From what you have written @DottyTheFrog you have achieved an enormous amount despite tertible adversity. Please get yourself on the waiting lists for NHS therapy and adhd service. You should be very very proud of yourself. DD was very ill at one point; she recovered with family support and me fighting her corner. As she got older the adhd became harder for her to manage and was undiagnosed until she was 17, depressed, anxious and self harming.

You have so very much to be proud of and this is a set back to allow you to take the next steps towards self management. You are amazing and an inspiration.

BertieBotts · 25/01/2020 14:54

Oh yes sorry - I definitely meant modules not units, you're right :)

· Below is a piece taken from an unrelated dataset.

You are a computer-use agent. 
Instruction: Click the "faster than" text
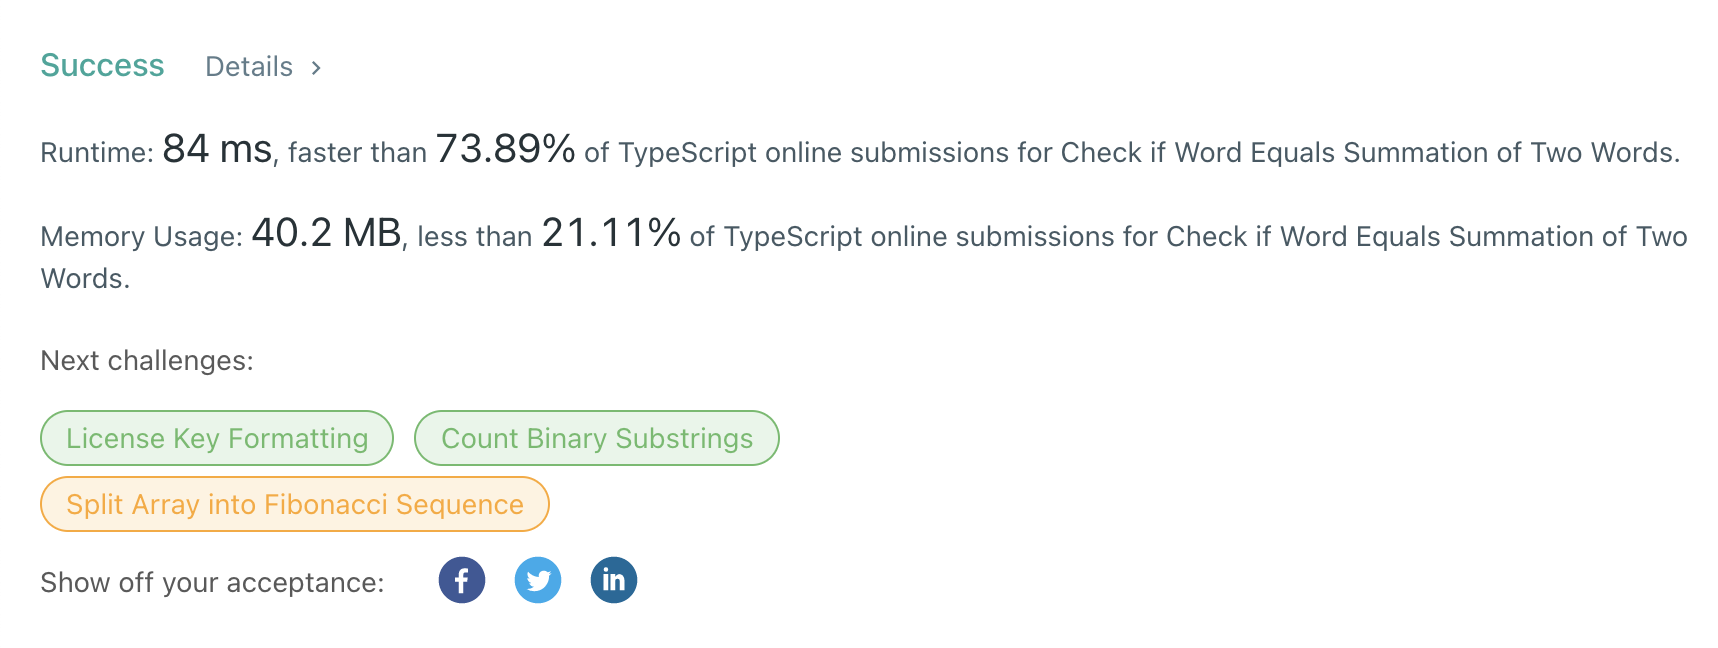pyautogui.click(x=357, y=153)
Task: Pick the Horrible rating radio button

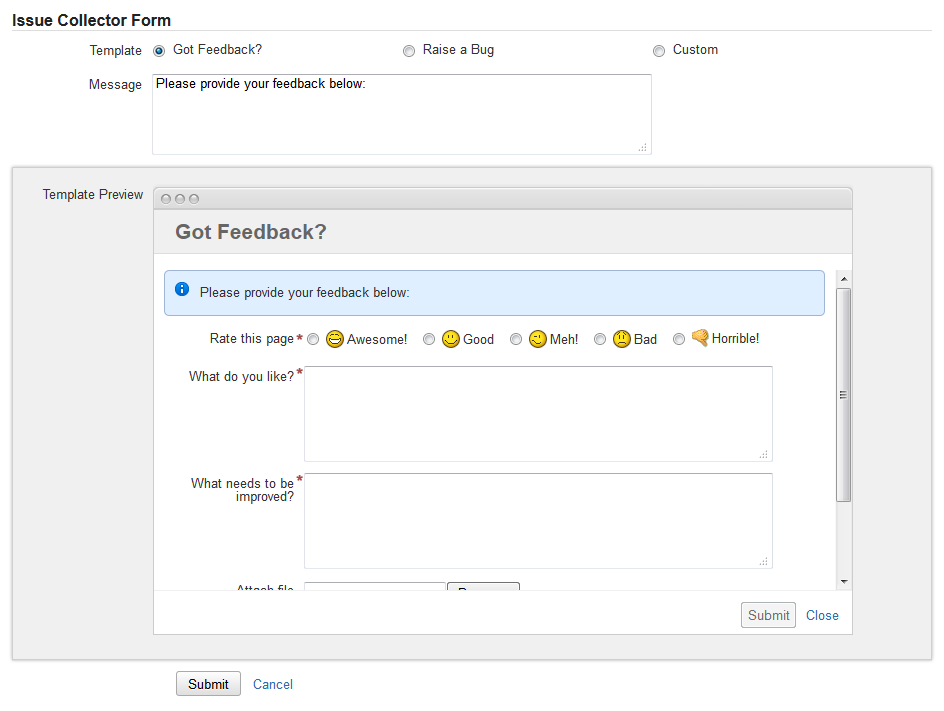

Don't worry if the lecture takes you a few days to get through. In many ways it's actually better to break it up as each little bit is so interesting it can be useful to have some time to digest it.

Melatonin is a really good idea. I also have implemented a little what I call my "wind down routine" where I set an alarm and at 10pm ish I make myself step away from the computer (I achieve this by telling myself I'm just going to make a cup of tea and I can come right back). While the kettle is boiling, because I'm away from my computer I can reason with myself to decide whether I want to continue whatever it was I was doing, or whether I want to take this last chance to read or play guitar. Sometimes I think "Yeah.... that facebook argument really isn't as important as it felt" and sometimes I think "Oh, I'm having a nice chat with X, I'd like to continue".

I have also taken time to note down which activities tend to "suck me in" and keep me glued to the screen - so playing computer games, watching TV (even if the duration of the episode is less than 1hr, because I go off and read reviews and look for discussion pages for ages afterwards), posting on topics I can really drone on about, and get stuck into writing a post which can take me over an hour (ADHD is one of those - ahem), getting sucked into emotional/dramatic threads, compiling random, mostly pointless spreadsheets - these are all OFF LIMITS! After 10pm, if I do choose to continue my screen time. If I'm listening to music, I switch to my "wind down" playlist on Spotify, which contains only calming songs and nothing that makes me feel energetic. This, plus the hot drink, and for a while I used to have my shower at the hot-drink-time too so being all clean and wrapped in towels seems to help me into a natural tendency towards feeling tired and ready for bed, and I try to go to bed at around/before 11pm.

At some point I'd like to get smart bulbs set up properly in the living room and bedroom so that I can program them to slowly fade to a dim red tone during this wind down period, it's too expensive at the moment. You can get filters that go over your phone/computer screen and do this for you too. I didn't really love them, though.

I've found that understanding where I'm deficient and which points I'm likely to stall at or what I'm likely to find a stumbling block is useful in implementing strategies to outsource these brain processes, interrupt the brain farts or bridge gaps.